Python Package

Cybersecurity researchers have warned of a new malicious Python package that has been discovered in the Python Package Index (PyPI) repository to facilitate cryptocurrency theft as part of a broader campaign.

The package in question is pytoileur, which has been downloaded 316 times as of writing. Interestingly, the package author, who goes by the name PhilipsPY, has uploaded a new version of the package (1.0.2) with identical functionality after a previous version (1.0.1) was yanked by PyPI maintainers on May 28, 2024.

According to an analysis released by Sonatype, the malicious code is embedded in the package's script, allowing it to execute a Base64-encoded payload that's responsible for retrieving a Windows binary from an external server.


"The retrieved binary, 'Runtime.exe,' is then run by leveraging Windows PowerShell and VBScript commands on the system," security researcher Ax Sharma said.

Once installed, the binary establishes persistence and drops additional payloads, including spyware and a stealer malware capable of gathering data from web browsers and cryptocurrency services.

Sonatype said it also identified a newly created Stack Overflow account called "EstAYA G" responding to users' queries on the question-and-answer platform, directing them to install the rogue pytoileur package as a supposed solution to their issues.
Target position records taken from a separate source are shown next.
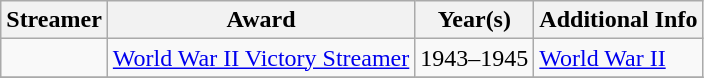
Streamer (54, 20)
Additional Info (618, 20)
Year(s) (474, 20)
1943–1945 (474, 58)
World War II (618, 58)
World War II Victory Streamer (260, 58)
Award (260, 20)
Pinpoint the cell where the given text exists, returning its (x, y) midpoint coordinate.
"While definitive attribution is challenging when assessing pseudonymous user accounts on internet platforms without access to logs, the recent age of both of these user accounts and their sole purpose of publishing and promoting the malicious Python package gives us a good indication that these are linked to the same threat actor(s) behind this campaign," Sharma told The Hacker News.

The development marks a new escalation in that it abuses a credible platform as a propagation vector for malware.
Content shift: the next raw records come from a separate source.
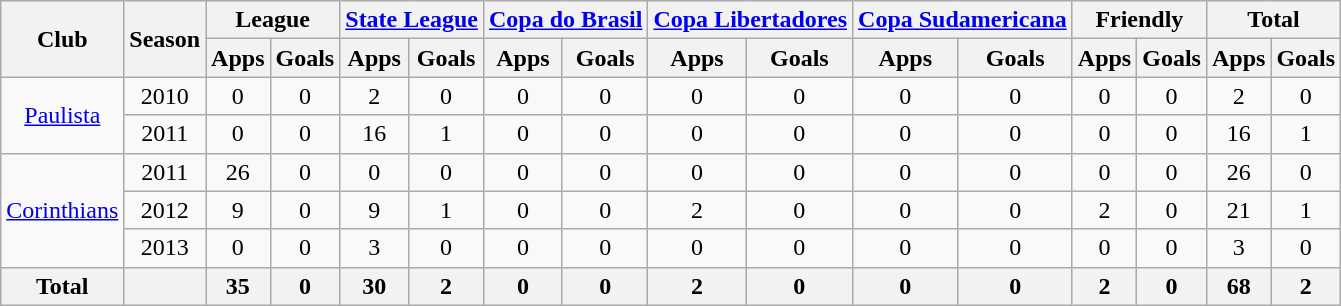
League (273, 20)
Friendly (1139, 20)
Copa Libertadores (750, 20)
Corinthians (62, 210)
Season (165, 39)
Club (62, 39)
30 (374, 286)
Copa do Brasil (565, 20)
68 (1238, 286)
35 (238, 286)
2010 (165, 96)
2012 (165, 210)
State League (412, 20)
Copa Sudamericana (963, 20)
21 (1238, 210)
Paulista (62, 115)
2013 (165, 248)
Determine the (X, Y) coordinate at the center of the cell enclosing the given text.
"The unprecedented open abuse of such a credible platform, using it as a breeding ground for malicious campaigns, is a huge warning sign for developers globally," Sonatype further said in a statement shared with The Hacker News.


"Stack Overflow's compromise is especially concerning given the large number of novice developers it has, who are still learning, asking questions, and may fall for malicious advice."

When reached for comment, Stack Overflow told The Hacker News that it took steps to suspend the account.

"The Stack Overflow Trust & Safety team has investigated the claim," a spokesperson for the company told the publication. "The team discovered certain content that violates Stack Overflow network policies, removed it from the network, and took further actions in accordance with standard incident response procedures."

A closer examination of the package metadata and its authorship history has revealed overlaps with a prior campaign involving bogus Python packages such as Pystob and Pywool, which was disclosed by Checkmarx in November 2023.

The findings are another example of why open-source ecosystems continue to be a magnet for threat actors looking to compromise several targets all at once with information stealers like Bladeroid and other malware by means of what's called a supply chain attack.

(The story was updated after publication to include a response from Stack Overflow about the account’s suspension.)